委任する人は委任設定の処理でNODE_KEY_LINK
トランザクションを発行する必要がありますが、その時に指定するパラメータにこのパブリックキーが必要になります。
###remote
ノードがリモートハーベスティングを行う時に使うアカウントです。
通常、ノードユーザーがハーベスティングを行う場合はリモートハーベスティングで実施します。
リモートアカウントを有効にする際はACCOUNT_KEY_LINK
トランザクションを実施する必要があります。
ACCOUNT_KEY_LINK
トランザクションを実施するのは、インポータンスを持ち、実際にハーベスティングを行いたいアカウントが発行する必要があります。ACCOUNT_KEY_LINK
発行者はリモートアカウントのパブリックキーを指定して発行します。
なお、ACCOUNT_KEY_LINK
トランザクションが実施された後はこのアカウントはロックされ操作を行うことができなくなります。
###voting(Votingノードのみ)
Voting(投票)処理で使用するアカウントです。いわゆるスーパーノードと条件は同じなのですが、300万XYMを保有したアカウントがVoting機能を有効にしている場合にVotingノードになれます。投票プロセスなどに参加できファイナライズなどに関与します。

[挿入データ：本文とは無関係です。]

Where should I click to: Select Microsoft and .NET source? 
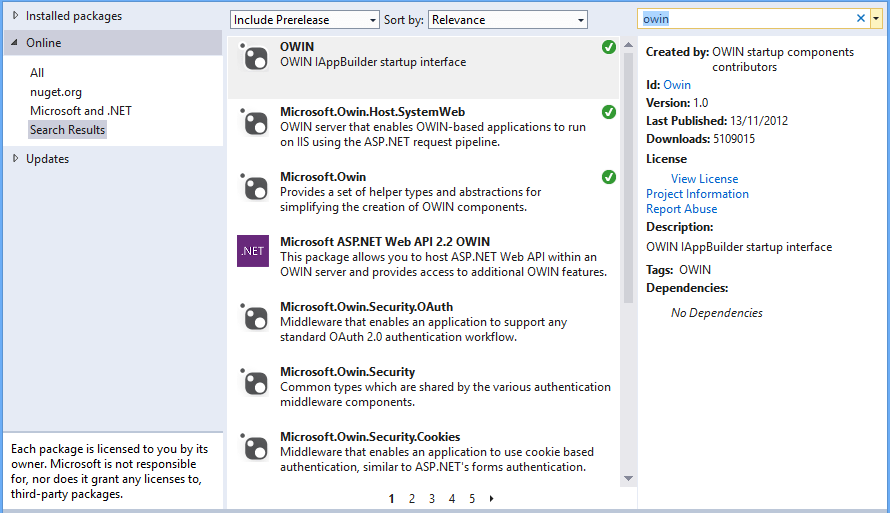pos(80,111)
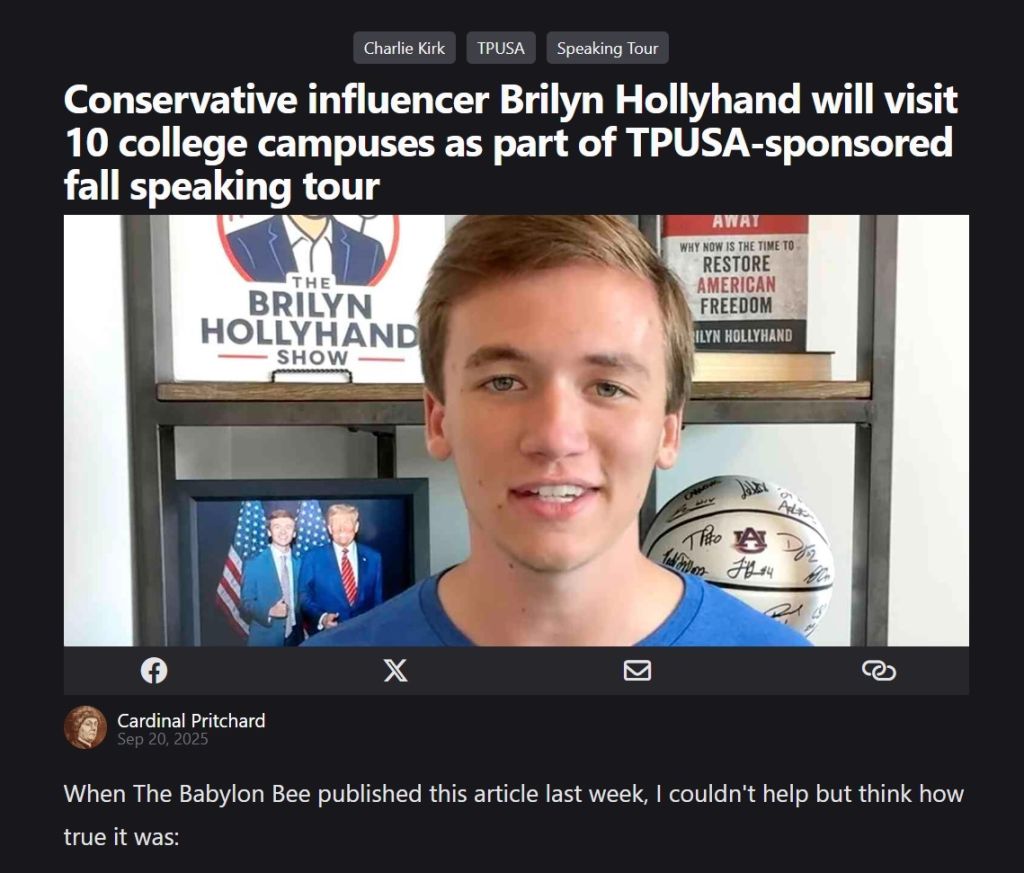This screenshot has height=873, width=1024.
Task: Share the article on X
Action: click(x=395, y=671)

投票アカウントを有効にする際にはVOTING_KEY_LINK
トランザクションを実施する必要があります。
VOTING_KEY_LINK
トランザクションを実施するのは、実際に300万XYMを保有し投票が可能になる資格を持つアカウントが発行する必要があります。VOTING_KEY_LINK
発行者は投票アカウントのパブリックキーを指定して発行します。
###vrf
VRF(VerifiableRandomFunction)で使用するアカウントです。
VRFが何なのか、はこの記事がとても分かりやすいです。
symbol(catapult)におけるVRF(VerifiableRandomFunction)

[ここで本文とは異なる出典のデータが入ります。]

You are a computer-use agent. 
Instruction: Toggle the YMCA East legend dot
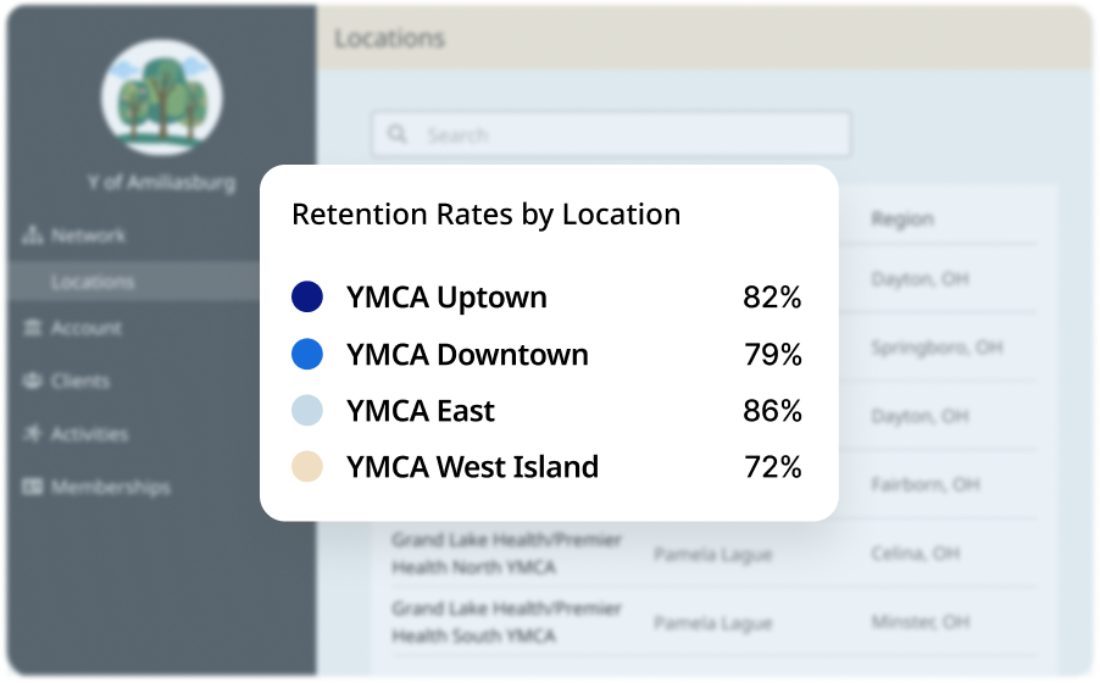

極論ですが、このVRFをネットワークに通知する事がハーベスティング実施のトリガーになります。
そう覚えておけば大丈夫です。誤解を恐れずに言うならば、残高があるアドレスを見て、そのアドレスがVRF_KEY_LINKしてたらそのアドレスはハーベスティングをしているだろうな、と判断して良いぐらいの感じです。(厳密には違いますがだいたいそう)

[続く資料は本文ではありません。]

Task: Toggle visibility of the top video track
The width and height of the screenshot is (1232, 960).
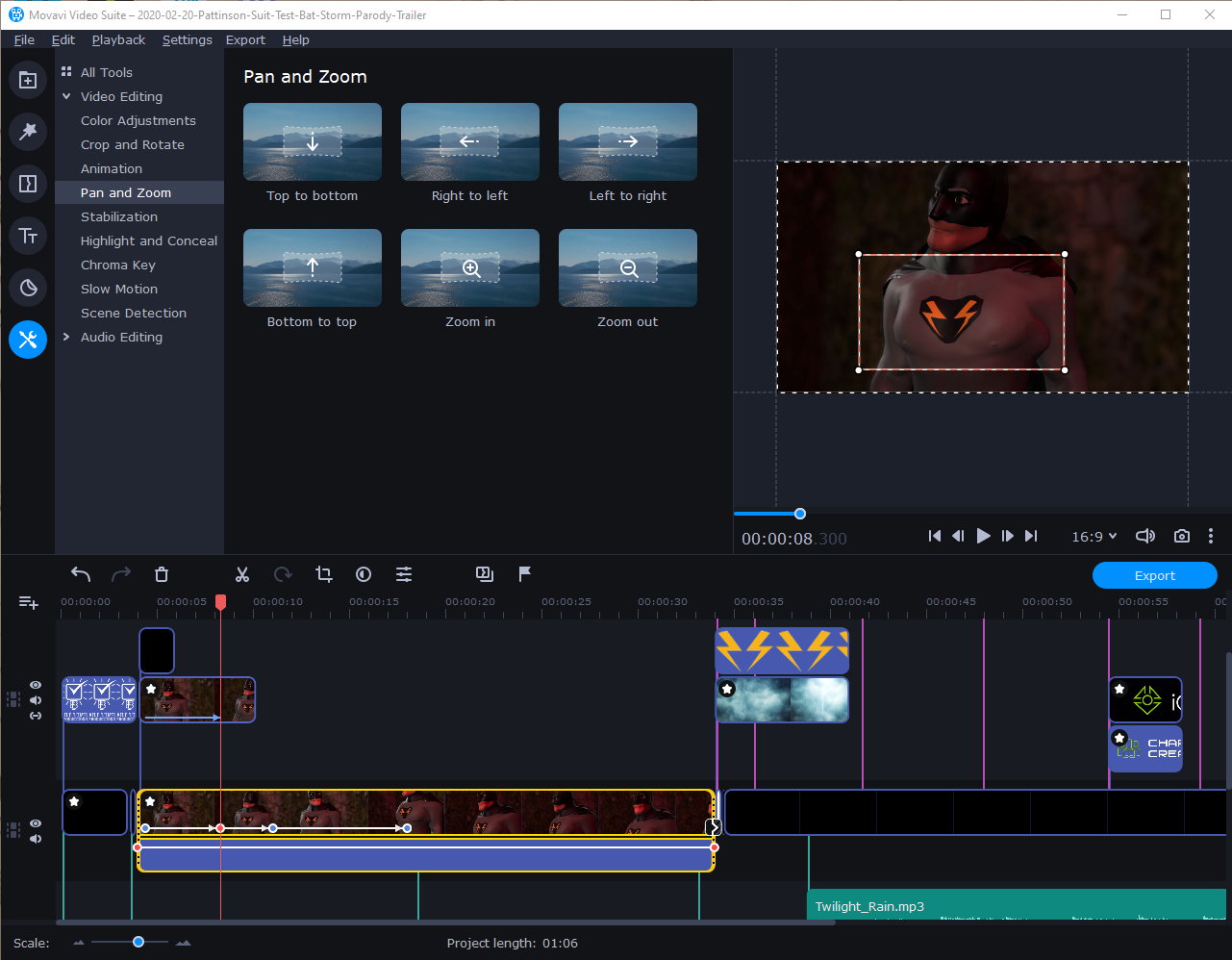Action: pyautogui.click(x=35, y=685)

VRFアカウントを有効にする際にはVRF_KEY_LINK
トランザクションを実施する必要があります。
VRF_KEY_LINK
トランザクションを実施するのは、実際にハーベスティングを行いたいアカウントが発行する必要があります。VRF_KEY_LINK
発行者はVRFアカウントのパブリックキーを指定して発行します。
基本的に各ノードには土地のような場所があり、そこでハーベスティングを行うイメージです。
その農地がどうなっているのか分かりにくいという意見があります。
まず、改めてconfig-harvesting.properties
を見てみます。
$ less target/nodes/api-node/userconfig/resources/config-harvesting.properties
[harvesting]
harvesterSigningPrivateKey = いずれかの秘密鍵
harvesterVrfPrivateKey = VRFアカウントの秘密鍵
enableAutoHarvesting = true(ハーベスティングをやるノードだよ、という意味 デフォルトtrue)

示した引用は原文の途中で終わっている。